We are left with a conundrum. God may be willing to act for our good, but all too often it looks to us as if God is not able to act for our good. We are taught that it is in the nature of God to be both willing and able to act for the good of God’s creation, but in truth, God doesn’t always seem to do so – at least not in ways that we can recognise. Bad things happen to good and bad people alike. We are left to bear the brunt of natural or human-made disasters, diseases, accidents. And God’s apparent inactivity, we are told, is a mystery – known to God alone.

Which brings us to that fiery furnace, an arrogant king, and three young men, part of whose story we heard read to us earlier in this afternoon.

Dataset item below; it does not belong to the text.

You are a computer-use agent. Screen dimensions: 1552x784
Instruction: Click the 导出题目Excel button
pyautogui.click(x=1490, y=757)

King Nebuchadnezzar has made a huge golden statue of himself, and at the behest of some of his courtiers has commanded that everyone should worship the statue, on pain of death if they do not do so. The courtiers are jealous of three young Jewish men, Shadrach, Meshach and Abednego, who have risen to become senior civil servants in the King’s administration. Shadrach, Meshach and Abednego quietly ignore the King’s command to worship the golden statue, and are summonsed into the presence of the King to be given a choice: worship the statue, or be thrown into a furnace of blazing fire. The men’s reply is very revealing:

“O Nebuchadnezzar … If our God whom we serve is able to deliver us from the furnace of blazing fire and out of your hand, O king, let him deliver us. But if not, be it known to you, O king, that we will not serve your gods and we will not worship the golden statue that you have set up.” (Daniel 3. 17 – 18)

“If our God whom we serve is able….”. The men, and the author of the book of Daniel, recognise the reality of the situation: God may not be able to rescue the young men. But even so, they will not reject God. The response to a tyrant who demands that a person of faith should deny their faith, is simply to remain faithful to the last; and to leave the outcome of the matter in God’s hands.

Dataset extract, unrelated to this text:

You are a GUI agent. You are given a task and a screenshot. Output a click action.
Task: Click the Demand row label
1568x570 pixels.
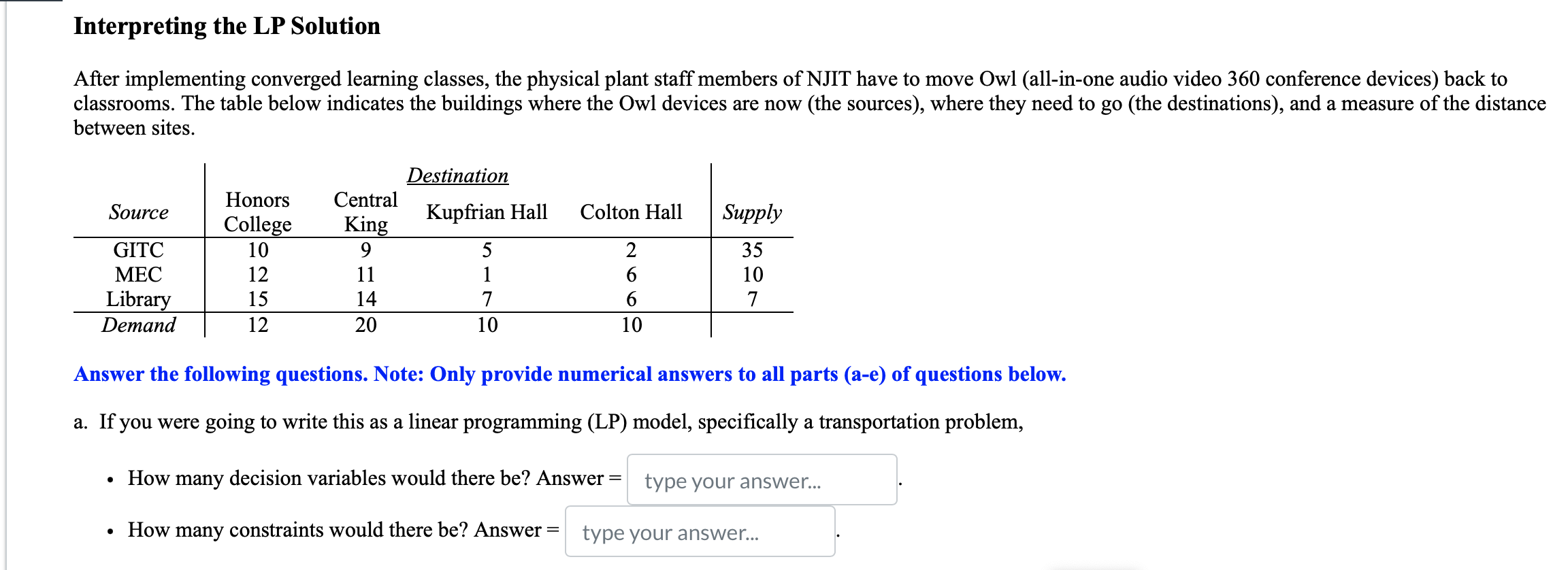pos(138,324)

The book of Daniel was written at a time when Jewish communities were undergoing terrible persecution. The question of whether God was willing and able to act on their behalf was a very real one. And the philosophical answer to the question remains a mystery in the story of the furnace and beyond. What people of faith are given instead is the encouragement to be truthful about our experience, and to be faithful in the face of what may be, in human terms, certain death.

The outcome of the story of the fiery furnace is, of course, a happy one for the three young men, if not for the people who stoke the blazing fire. Shadrach, Meshach and Abednego survive their fiery ordeal, with divine help. King Nebuchadnezzar is made to see the error of his ways, and to recognise the authority of the God of Shadrach, Meshach and Abednego – each of whom is then further promoted in Babylon. The story does not relate what happened to the jealous courtiers.

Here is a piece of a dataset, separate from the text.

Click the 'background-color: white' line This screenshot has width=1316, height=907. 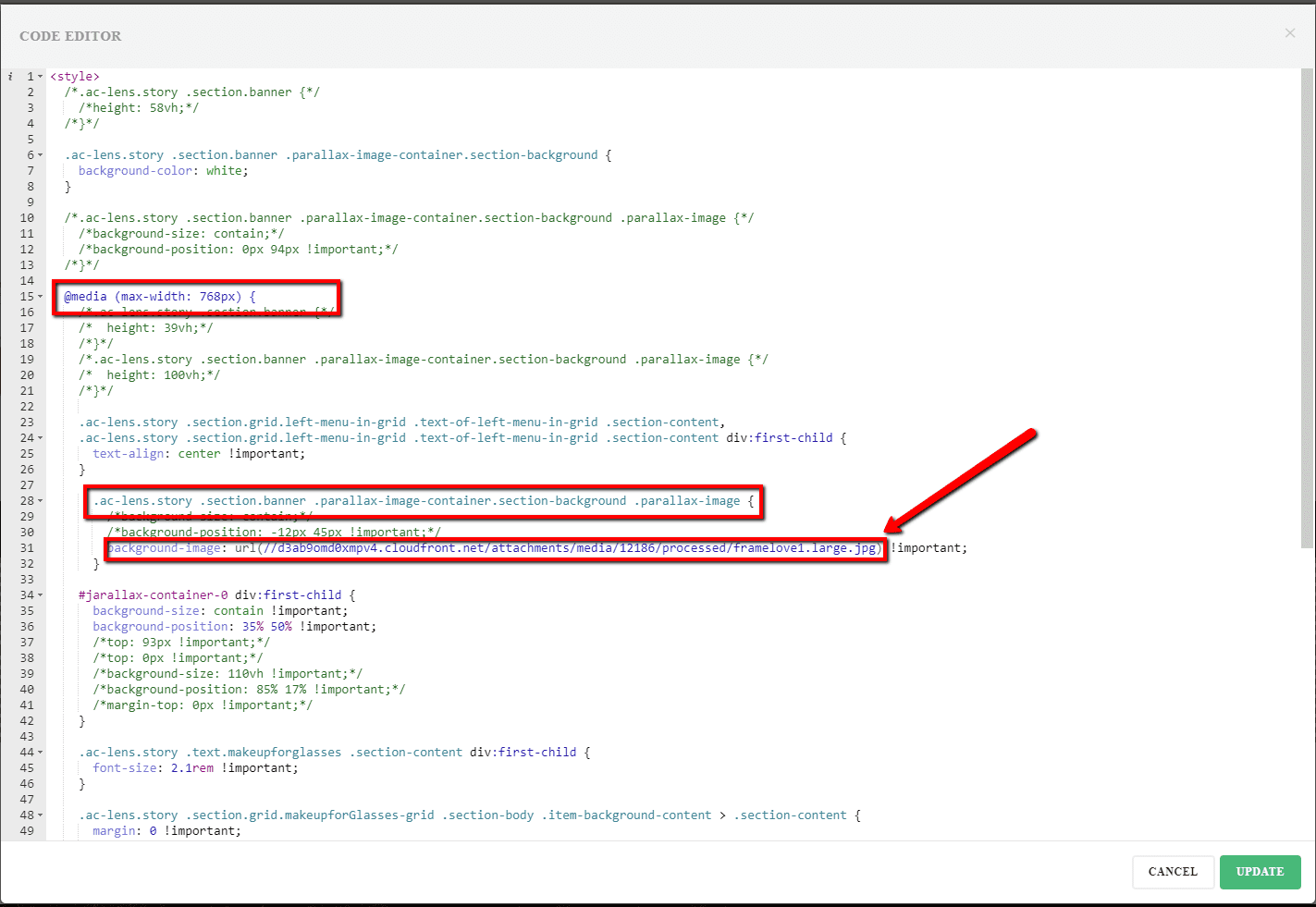click(163, 171)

So the phrase “If the God whom we serve is able….” is an honest human statement of the unknowable in the face of total destruction. We hope and believe that the God whom we serve is able to act for the good of all creation, and for those who have faith in God. But our hope and belief should not be dependent on results, however much we may desire it. Instead, we are reminded by the story of the three young men that we are set a daring challenge: always to keep faith in God, and then to act as if that faith is fully justified –whatever the outcome.